Below are entries. Give back exactly the lines from the one containing "Viewport: 700px width, 560px" through the one containing "Where should I", inclusive, without the pictures.
Top of Source material
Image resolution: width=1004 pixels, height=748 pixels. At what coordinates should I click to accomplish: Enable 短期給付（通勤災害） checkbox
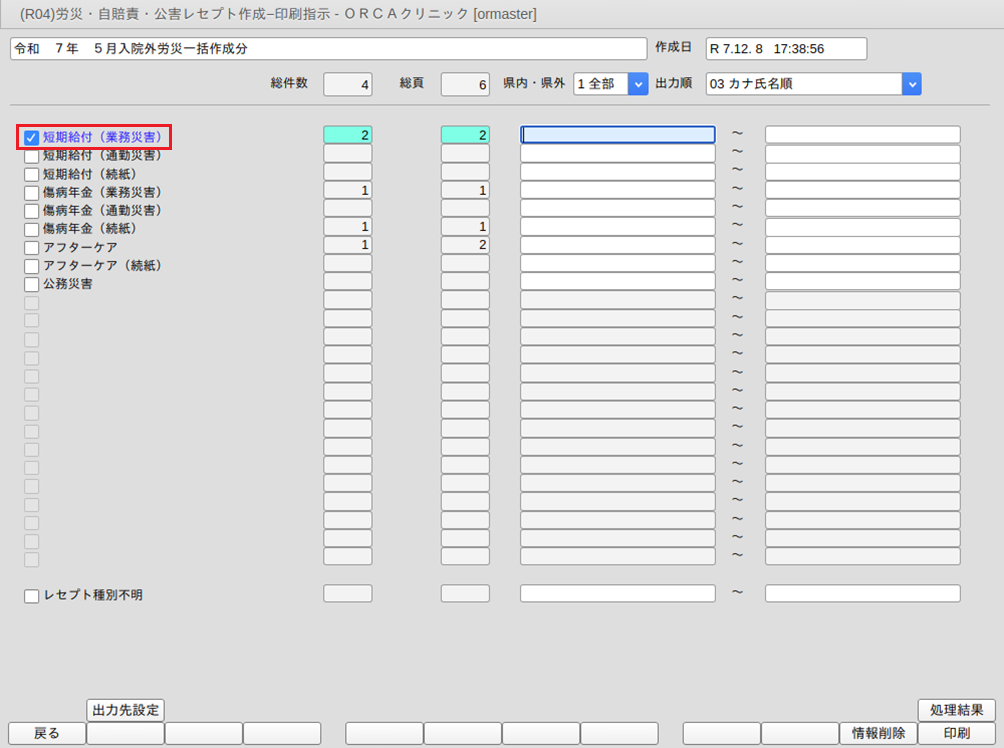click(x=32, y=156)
Bottom of Source material
Top of Source material
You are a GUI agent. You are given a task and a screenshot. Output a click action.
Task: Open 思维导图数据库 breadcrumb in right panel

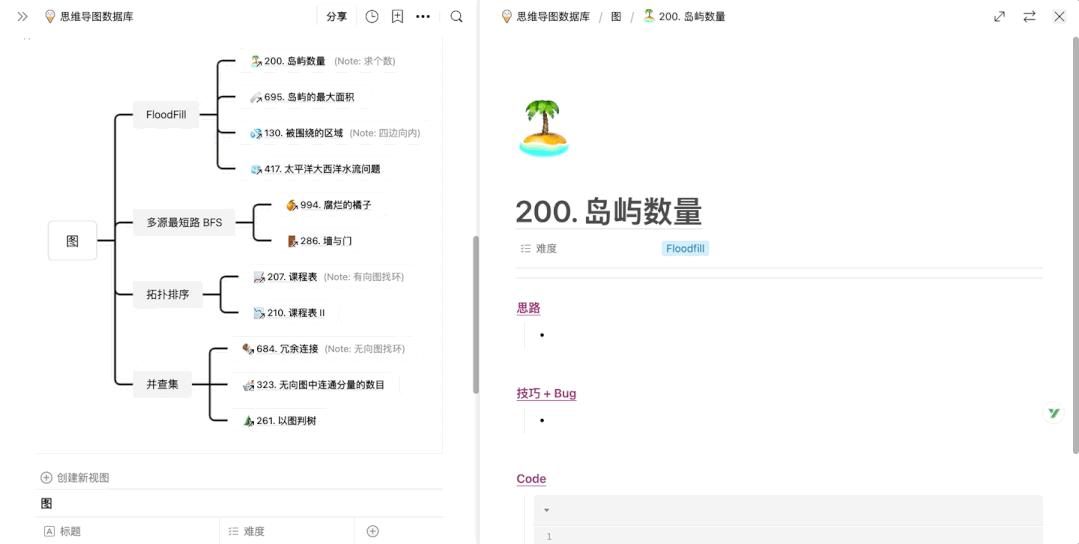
Bottom of Source material
Top of Source material
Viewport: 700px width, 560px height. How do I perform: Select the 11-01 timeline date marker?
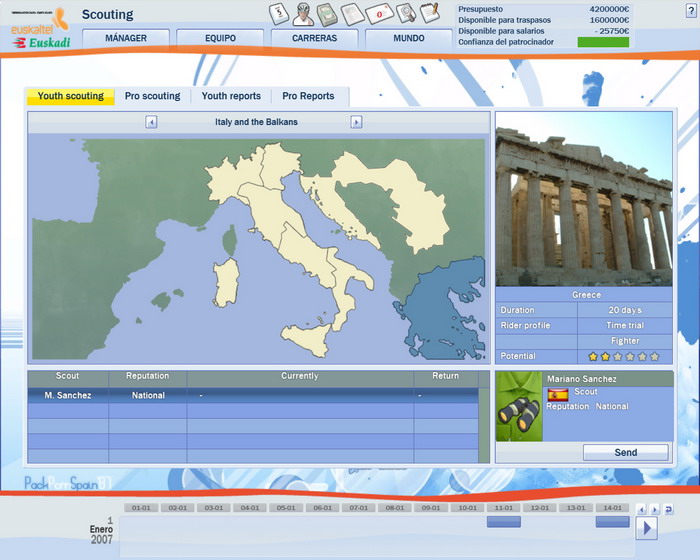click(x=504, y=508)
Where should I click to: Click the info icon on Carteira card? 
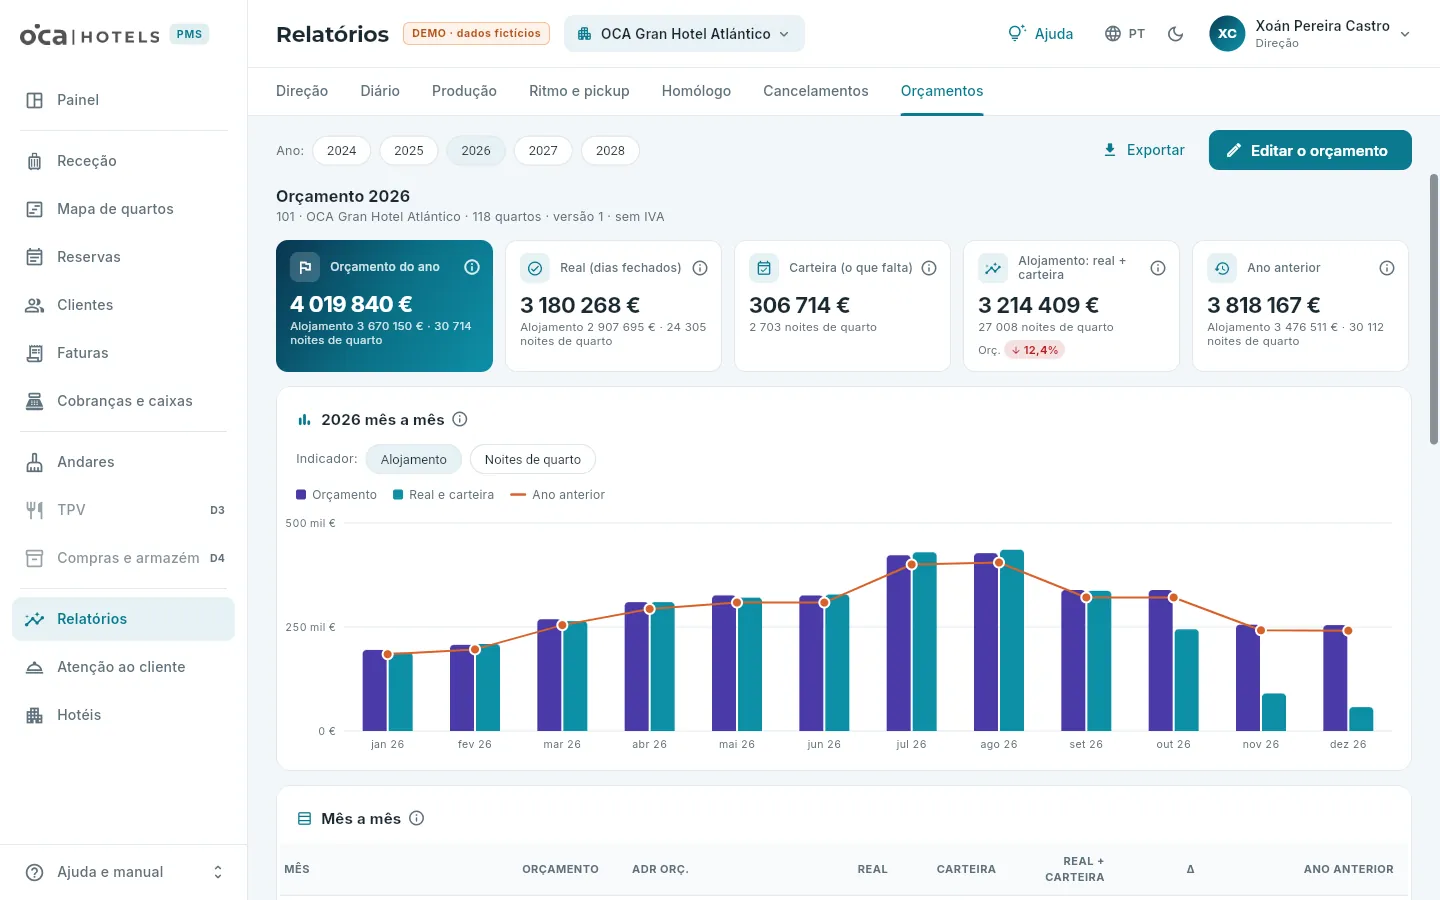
Bottom of Source material
• [Exercise answer]:
Viewport: 700px width, 560px height. How do I perform: Select the 11-01 timeline date marker?
click(x=504, y=508)
Where should I click to: Click the info icon on Carteira card? 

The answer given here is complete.